Intervention de Arnaud Kalika

Réunion du 11 février 2014 à 17h00
Commission de la défense nationale et des forces armées

Arnaud Kalika, directeur de recherche de l'université Paris II :

Un théologien russe avait dit au xixe siècle que la Russie était contre la Chine, tout contre, et vice versa. Il y a donc entre ces deux pays, comme d'ailleurs entre la Russie et l'OTAN, un jeu permanent et complexe.

L'homme russe « de base » n'aime pas beaucoup l'étranger : je suis russe, je me méfie par nature de l'étranger, donc du Chinois. Vladimir Jirinovski, le leader d'extrême droite russe, aime à répéter qu'« un Russe est un demi Chinois ». C'est provocateur, mais révélateur de ce que pense une majorité de la population.

La méfiance russe vis-à-vis de la Chine est donc sociologique, quasi métaphysique. Mais Vladimir Poutine a développé une politique purement pragmatique, avec notamment la signature d'un partenariat stratégique, ce qui bien sûr ne fait pas disparaître les arrière-pensées – c'est d'ailleurs le cas pour tous les partenariats russes en Asie du sud-est, par exemple avec le Vietnam.

Les Chinois ont fait montre d'une grande habileté dans la négociation de ce partenariat stratégique : certaines de ses clauses, en particulier dans le domaine énergétique, leur sont beaucoup plus favorables qu'à la Russie. La Chine me semble donc disposer d'un léger avantage, même si certains ne partagent pas ce point de vue.

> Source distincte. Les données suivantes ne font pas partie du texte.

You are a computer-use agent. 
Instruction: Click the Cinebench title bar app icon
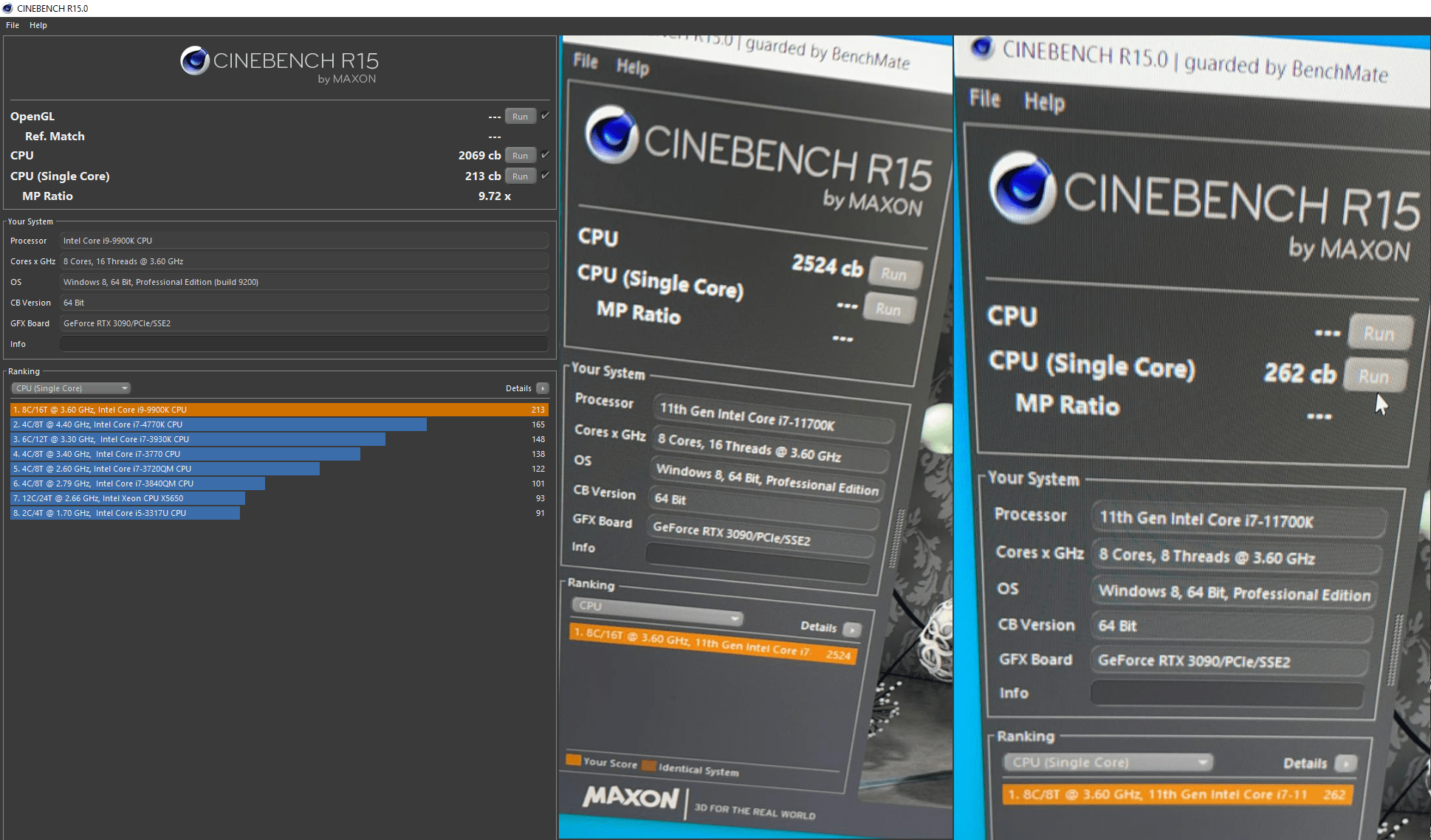(8, 8)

S'agissant des capacités réelles des armes conventionnelles, il est tout à fait exact que l'on parle depuis longtemps, dans les salons aéronautiques russes et même au Bourget, de l'arrivée imminente de l'avion de cinquième génération; il en va de même pour certains matériels de l'armée de terre. Mais les Russes ont pris la mesure de leurs capacités réelles : ils savent qu'ils n'ont pas comblé leur retard. S'ils ont acheté le BPC (bâtiment de projection et de commandement) Mistral, c'est notamment, comme l'a reconnu le commandant en chef de la marine russe, l'amiral Vladimir Vissotski, parce que la Russie ne sait plus construire une ligne de flottaison qui se rapproche de celle-là. Ils souffrent aussi d'une perte de savoir-faire pour certains types de blindés. Ils ne savent pas non plus construire de drones – ils ont donc acheté sur étagère des drones israéliens et s'efforcent de construire leurs propres appareils, mais n'y réussissent pas encore.

Ils veulent donc aujourd'hui multiplier les partenariats et acheter sur étagère jusqu'à dix matériels, avec des licences de fabrication pour acquérir les savoir-faire nécessaires grâce à des transferts de technologie. Nous verrons quels seront les résultats de ces efforts.